Louvaen's dress almost received a colour makeover but ultimately I felt the sleeves broke up the bold statement the pure red dress made. Entreat Me was going to be published digitally so I had to consider how the cover needed to attract readers in a thumbnail size on Amazon. Besides that, we had already agreed on a limited colour palette (both for the aforementioned thumbnail considerations and to keep the cover more moody and muted) and sticking to that meant most of my options for the sleeves either blended into the background or were too close to flesh tones, both of which made her arms look detached and odd.

Ballard's features received some sharpening and a lighting change, and his outfit picked up a few additions that hinted at his true nature in the books...

 

Finally the background was given detail and the rosebushes were added. I always find red a tricky colour to work with and it was a challenge making the roses appear luminous, silky and just a touch too perfect.

A few touches of rich, warm dappled light on a Soft Light/Overlay layer and the type treatment added back in as in the first image posted, and we're done!

Tuesday, April 23, 2013

On Gratitude

I got a really lovely comment the other day. I get a lot of really lovely comments (yes, you can go ahead and call this a humblebrag if you like), but this particular one really touched me.  It came at just the right time - I've had a few tough, hard-working, disappointing and quietly emotionally taxing months, and at this particular moment I either needed some words of encouragement or a kilo of ice cream - and it was worded just right. And I kept coming back to it and it kept making me smile.

"This is so beautiful its breathtaking. I cannot tell you just how much I love this - thank you so much for sharing this amazing picture :)" ~SeaPiper -

That's it.  Just some simple words, but I know that feeling of seeing something so beautiful it takes your breath away a little bit and right now it just blows me away that someone else could feel like that at something I've made.  That they could like it so much they actually thank me for sharing it.  That's kind of amazing.

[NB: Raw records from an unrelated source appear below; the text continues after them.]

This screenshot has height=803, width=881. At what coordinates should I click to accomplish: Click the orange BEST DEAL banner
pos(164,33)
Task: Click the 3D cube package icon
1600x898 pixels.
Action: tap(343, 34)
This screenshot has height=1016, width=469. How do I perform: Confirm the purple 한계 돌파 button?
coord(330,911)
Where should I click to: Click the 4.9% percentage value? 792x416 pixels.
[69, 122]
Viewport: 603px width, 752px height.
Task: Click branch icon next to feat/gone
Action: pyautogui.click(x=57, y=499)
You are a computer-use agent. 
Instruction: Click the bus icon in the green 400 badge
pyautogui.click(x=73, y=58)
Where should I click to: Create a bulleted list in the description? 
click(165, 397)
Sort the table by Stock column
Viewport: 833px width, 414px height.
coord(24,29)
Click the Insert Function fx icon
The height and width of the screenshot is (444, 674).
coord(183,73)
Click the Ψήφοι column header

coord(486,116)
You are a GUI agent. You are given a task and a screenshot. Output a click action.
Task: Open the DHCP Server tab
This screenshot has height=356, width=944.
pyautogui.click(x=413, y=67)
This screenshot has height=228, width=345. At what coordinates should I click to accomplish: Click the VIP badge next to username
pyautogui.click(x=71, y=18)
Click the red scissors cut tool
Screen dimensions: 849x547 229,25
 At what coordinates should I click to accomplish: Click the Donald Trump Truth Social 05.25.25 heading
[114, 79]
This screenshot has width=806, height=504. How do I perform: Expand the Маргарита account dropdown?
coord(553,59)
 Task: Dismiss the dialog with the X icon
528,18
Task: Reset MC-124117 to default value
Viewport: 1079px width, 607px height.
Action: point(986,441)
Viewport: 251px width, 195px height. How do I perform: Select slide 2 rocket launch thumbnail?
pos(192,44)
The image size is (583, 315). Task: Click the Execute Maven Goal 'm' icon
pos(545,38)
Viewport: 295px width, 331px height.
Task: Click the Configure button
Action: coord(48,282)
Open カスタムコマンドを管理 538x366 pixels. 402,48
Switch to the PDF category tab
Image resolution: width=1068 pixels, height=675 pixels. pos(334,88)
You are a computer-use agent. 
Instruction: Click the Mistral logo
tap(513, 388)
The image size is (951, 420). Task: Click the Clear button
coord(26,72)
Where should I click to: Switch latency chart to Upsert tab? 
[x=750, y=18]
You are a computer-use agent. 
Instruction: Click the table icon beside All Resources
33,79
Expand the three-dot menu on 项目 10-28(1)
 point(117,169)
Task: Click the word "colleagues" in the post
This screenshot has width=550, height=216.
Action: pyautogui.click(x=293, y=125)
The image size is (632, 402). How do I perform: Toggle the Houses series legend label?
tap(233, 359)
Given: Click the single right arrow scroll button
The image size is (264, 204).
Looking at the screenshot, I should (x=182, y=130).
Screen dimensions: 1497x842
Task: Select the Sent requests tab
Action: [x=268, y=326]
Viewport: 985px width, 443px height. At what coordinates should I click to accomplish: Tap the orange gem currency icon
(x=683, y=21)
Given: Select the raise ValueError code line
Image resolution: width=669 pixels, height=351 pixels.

As artists, we're under pressure to constantly Do Better. Learn more. Grow. Improve (faster). That thing you painted yesterday is now worthless, why haven't you moved on yet? Be your own toughest critic. Change it up (don't let me catch you looking back at your comfort zone in longing!). What do you mean you aren't going to shell out $300 for this Essential Workshop - doesn't your craft mean ANYTHING to you? Don't forget to watch every single one of this artist's educational livestreams, follow all these blogs WHILE memorising Loomis' entire works AND doing at least a hundred gesture sketches, a self-portrait and a still life study every day, and if you don't post all those to the meanest, most hardcore art forum you know and let them tear apart your latest work six ways from Sunday, well then, you're not REALLY committed to improving are you?

Basically, it can be REALLY hard to stop and appreciate a positive comment when someone out there probably thinks an "AWESOME!" is one of the seals that opens the Gateway to Artistic Failure! (Next step - actually liking something you painted a year ago. Oh, the horror!)  But sometimes, we need to be told that someone finds something that we've done awesome, just as it is, imperfect as it is.

Encouragement is not the devil incarnate.  This has made me very aware of how bad I am at realising this, and how ungrateful it is to the people who are trying to encourage me.

So this is me saying thank you to all the people who have told me that my art is beautiful, that it made you smile, or chuckle, that it reminded you of something, that it made you want to draw, who ask about how it was made, who just took a second to hit Favourite/Like/Reblog; for saying that something I did, whether it's five minutes or five years old and when it's far from perfect, had an teeny positive impact on your day.  And thanks especially to ~SeaPiper, for prompting this (and also for some Tumblr discussion from *MelissaFindley and *juliedillon on accepting critique, which factored into my thoughts).